* _Exercise description_
Tell how many lines of the entries below include the string "user". Respond with the number alone.
■ ■ ■ ■ ■
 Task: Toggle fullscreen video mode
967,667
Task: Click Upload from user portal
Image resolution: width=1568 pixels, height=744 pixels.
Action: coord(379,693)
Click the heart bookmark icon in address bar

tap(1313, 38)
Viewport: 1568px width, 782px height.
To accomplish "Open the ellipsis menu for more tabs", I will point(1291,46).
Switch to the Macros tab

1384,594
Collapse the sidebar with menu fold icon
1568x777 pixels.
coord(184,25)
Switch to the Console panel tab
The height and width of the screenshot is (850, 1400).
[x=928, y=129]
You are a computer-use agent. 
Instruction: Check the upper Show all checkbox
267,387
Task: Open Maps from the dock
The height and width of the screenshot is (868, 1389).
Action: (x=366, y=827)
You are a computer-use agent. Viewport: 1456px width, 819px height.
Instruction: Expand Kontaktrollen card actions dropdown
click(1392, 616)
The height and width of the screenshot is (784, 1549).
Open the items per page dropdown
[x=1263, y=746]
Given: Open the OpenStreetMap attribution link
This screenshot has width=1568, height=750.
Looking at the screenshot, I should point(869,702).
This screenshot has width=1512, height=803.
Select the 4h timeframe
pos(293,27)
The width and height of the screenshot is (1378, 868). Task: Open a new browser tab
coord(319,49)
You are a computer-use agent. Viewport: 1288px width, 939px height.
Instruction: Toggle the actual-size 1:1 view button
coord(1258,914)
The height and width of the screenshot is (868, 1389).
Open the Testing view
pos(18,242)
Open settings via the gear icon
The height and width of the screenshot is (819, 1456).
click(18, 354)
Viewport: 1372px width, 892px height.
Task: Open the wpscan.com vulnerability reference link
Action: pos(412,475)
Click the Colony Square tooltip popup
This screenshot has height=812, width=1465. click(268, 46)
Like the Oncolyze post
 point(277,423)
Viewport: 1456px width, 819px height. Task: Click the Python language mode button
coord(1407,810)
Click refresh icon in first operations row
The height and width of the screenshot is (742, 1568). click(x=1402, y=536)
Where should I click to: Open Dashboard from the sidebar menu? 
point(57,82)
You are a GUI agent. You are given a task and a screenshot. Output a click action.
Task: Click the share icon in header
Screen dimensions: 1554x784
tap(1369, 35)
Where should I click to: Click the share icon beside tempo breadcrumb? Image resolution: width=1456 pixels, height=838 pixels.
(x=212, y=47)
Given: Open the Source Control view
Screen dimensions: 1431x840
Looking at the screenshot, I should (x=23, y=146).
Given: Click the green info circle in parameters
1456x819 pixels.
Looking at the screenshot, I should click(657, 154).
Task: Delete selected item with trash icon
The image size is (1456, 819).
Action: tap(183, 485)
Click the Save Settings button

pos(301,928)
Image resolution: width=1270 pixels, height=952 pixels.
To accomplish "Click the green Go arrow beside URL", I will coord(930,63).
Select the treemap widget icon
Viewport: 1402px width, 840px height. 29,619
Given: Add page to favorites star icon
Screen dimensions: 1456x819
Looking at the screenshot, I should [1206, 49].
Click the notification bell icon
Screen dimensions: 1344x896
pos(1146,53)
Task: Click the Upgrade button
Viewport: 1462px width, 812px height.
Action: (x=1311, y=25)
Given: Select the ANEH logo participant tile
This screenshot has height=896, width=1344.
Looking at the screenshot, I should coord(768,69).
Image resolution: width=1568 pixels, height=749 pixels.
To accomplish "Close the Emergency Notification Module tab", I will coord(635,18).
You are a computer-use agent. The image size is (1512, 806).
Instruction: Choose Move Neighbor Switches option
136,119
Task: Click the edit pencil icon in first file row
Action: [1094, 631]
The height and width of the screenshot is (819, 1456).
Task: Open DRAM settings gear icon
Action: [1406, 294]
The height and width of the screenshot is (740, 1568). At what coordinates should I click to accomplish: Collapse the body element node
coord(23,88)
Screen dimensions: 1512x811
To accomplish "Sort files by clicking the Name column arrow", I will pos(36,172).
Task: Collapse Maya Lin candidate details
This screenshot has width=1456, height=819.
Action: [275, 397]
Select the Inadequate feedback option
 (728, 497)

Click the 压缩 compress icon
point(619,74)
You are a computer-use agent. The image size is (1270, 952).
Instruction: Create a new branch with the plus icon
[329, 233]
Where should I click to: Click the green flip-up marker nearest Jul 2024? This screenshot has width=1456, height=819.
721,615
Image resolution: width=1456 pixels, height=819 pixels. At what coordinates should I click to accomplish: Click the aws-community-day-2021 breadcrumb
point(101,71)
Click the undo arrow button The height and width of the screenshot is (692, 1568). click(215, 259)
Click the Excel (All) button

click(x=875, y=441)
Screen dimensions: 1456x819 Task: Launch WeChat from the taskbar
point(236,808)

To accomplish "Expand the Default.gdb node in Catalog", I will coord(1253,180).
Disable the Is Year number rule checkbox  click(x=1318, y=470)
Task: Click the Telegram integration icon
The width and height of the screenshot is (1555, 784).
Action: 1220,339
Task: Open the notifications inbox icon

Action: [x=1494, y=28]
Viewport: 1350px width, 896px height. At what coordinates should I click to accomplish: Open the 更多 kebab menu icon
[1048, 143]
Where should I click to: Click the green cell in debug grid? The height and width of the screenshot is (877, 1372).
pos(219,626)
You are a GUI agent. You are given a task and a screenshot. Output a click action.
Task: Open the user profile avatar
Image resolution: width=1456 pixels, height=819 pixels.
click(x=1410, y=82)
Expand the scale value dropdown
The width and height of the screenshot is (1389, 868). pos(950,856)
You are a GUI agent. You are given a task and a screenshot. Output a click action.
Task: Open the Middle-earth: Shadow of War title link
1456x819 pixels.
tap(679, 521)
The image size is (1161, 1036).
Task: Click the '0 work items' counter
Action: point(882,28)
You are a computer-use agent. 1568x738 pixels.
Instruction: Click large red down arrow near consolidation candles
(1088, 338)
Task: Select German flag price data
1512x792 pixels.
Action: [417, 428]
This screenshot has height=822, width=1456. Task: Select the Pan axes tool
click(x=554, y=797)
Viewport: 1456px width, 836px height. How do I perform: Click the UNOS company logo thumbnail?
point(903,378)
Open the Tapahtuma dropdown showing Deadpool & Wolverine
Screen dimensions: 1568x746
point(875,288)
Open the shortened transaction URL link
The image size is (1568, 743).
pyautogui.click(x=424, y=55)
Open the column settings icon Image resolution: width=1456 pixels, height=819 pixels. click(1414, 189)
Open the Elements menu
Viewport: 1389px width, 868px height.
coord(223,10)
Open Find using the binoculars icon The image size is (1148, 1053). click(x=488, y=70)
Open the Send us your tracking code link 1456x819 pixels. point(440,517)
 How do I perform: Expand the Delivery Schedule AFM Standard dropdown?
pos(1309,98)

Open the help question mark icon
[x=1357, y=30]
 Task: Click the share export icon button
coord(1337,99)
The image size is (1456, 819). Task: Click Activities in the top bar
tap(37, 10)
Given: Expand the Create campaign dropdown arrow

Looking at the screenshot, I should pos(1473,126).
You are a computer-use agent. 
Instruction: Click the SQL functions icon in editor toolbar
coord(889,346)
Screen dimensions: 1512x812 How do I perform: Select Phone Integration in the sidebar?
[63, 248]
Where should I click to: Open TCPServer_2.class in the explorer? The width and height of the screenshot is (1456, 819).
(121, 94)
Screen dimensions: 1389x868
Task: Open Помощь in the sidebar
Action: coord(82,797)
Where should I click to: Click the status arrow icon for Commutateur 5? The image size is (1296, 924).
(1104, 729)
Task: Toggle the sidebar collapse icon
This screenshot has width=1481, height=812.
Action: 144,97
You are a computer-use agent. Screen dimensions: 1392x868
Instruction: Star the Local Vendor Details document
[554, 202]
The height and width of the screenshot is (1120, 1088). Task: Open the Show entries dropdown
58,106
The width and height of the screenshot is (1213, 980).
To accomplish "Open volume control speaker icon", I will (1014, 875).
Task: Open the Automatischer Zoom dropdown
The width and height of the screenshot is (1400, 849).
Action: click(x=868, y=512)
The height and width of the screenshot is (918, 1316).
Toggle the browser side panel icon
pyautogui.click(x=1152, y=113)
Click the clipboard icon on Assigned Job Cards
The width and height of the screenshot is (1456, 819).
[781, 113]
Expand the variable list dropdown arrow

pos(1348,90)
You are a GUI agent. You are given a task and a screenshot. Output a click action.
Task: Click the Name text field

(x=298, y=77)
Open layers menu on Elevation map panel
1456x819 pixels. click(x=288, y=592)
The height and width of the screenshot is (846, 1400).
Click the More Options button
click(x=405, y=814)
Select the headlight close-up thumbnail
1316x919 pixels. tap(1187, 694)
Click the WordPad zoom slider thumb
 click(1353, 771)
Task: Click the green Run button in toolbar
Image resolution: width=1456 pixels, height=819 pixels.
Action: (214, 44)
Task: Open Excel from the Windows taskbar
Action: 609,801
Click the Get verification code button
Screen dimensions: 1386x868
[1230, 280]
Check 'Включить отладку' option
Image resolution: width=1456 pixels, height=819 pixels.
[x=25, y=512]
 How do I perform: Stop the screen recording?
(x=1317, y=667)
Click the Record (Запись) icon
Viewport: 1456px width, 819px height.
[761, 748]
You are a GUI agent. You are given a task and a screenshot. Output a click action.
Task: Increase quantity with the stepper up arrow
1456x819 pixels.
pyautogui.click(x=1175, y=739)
■ ■ ■ ■ ■
* _The completed task_
2